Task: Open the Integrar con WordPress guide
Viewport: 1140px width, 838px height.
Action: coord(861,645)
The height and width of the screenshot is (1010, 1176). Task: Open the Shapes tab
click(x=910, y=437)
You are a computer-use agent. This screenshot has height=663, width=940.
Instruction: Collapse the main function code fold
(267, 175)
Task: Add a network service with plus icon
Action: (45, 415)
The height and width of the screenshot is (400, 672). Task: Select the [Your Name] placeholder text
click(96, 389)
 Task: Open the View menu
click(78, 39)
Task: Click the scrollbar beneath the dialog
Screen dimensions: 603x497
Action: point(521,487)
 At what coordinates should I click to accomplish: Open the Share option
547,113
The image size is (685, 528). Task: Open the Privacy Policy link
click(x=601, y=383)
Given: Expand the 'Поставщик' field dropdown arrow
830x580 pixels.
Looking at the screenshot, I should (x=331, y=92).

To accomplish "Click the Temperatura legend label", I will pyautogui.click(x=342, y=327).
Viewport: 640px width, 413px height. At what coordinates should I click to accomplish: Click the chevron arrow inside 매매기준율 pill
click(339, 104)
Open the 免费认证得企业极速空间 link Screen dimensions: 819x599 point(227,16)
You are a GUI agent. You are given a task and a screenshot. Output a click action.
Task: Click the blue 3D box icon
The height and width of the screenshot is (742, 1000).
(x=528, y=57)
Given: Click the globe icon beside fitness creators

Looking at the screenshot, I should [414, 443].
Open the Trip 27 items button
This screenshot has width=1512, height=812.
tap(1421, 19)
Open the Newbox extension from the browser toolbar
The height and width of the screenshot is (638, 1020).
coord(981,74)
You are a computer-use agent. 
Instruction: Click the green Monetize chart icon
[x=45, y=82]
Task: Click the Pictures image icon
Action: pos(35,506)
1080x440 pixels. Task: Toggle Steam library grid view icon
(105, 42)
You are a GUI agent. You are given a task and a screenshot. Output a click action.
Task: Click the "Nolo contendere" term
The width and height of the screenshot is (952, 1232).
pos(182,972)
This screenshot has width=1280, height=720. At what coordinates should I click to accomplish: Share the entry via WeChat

※ ※ ※

- WHAT YOU HAVE TO DO -
Lines from the top of the data above through the line with "You are a computer-use agent. This", both ends included: copy them exactly, nothing more.

- ANSWER TO THIS EXERCISE -
Task: Open the Integrar con WordPress guide
Viewport: 1140px width, 838px height.
Action: coord(861,645)
The height and width of the screenshot is (1010, 1176). Task: Open the Shapes tab
click(x=910, y=437)
You are a computer-use agent. This screenshot has height=663, width=940.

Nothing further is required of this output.